▶ INPUT MATERIAL

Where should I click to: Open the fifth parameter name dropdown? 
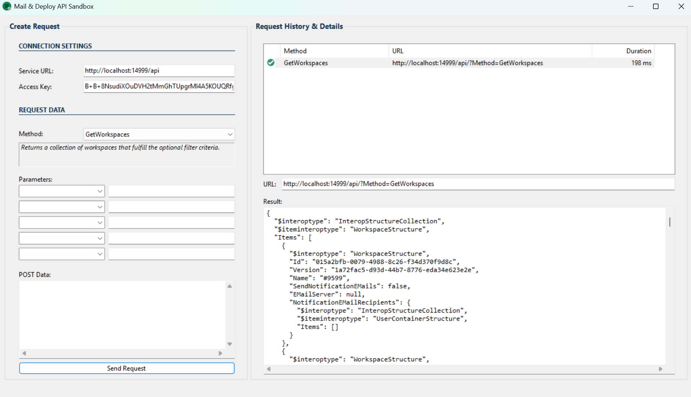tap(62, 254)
==
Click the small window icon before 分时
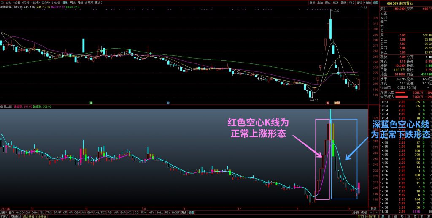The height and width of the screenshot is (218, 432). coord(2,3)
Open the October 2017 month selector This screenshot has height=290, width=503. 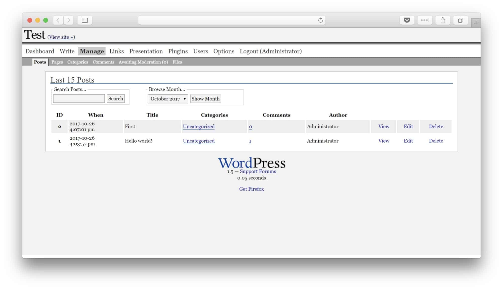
---
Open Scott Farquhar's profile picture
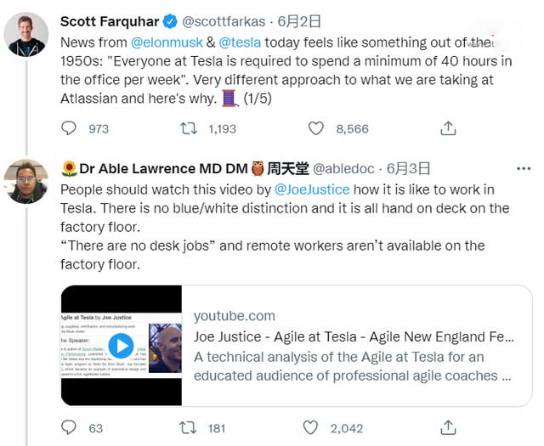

▶ REQUEST
Copy the listing above word for word, from the line with "Where should I" to the line with "tap(62, 254)", but leave out the picture.

▶ ANSWER
Where should I click to: Open the fifth parameter name dropdown? 
tap(62, 254)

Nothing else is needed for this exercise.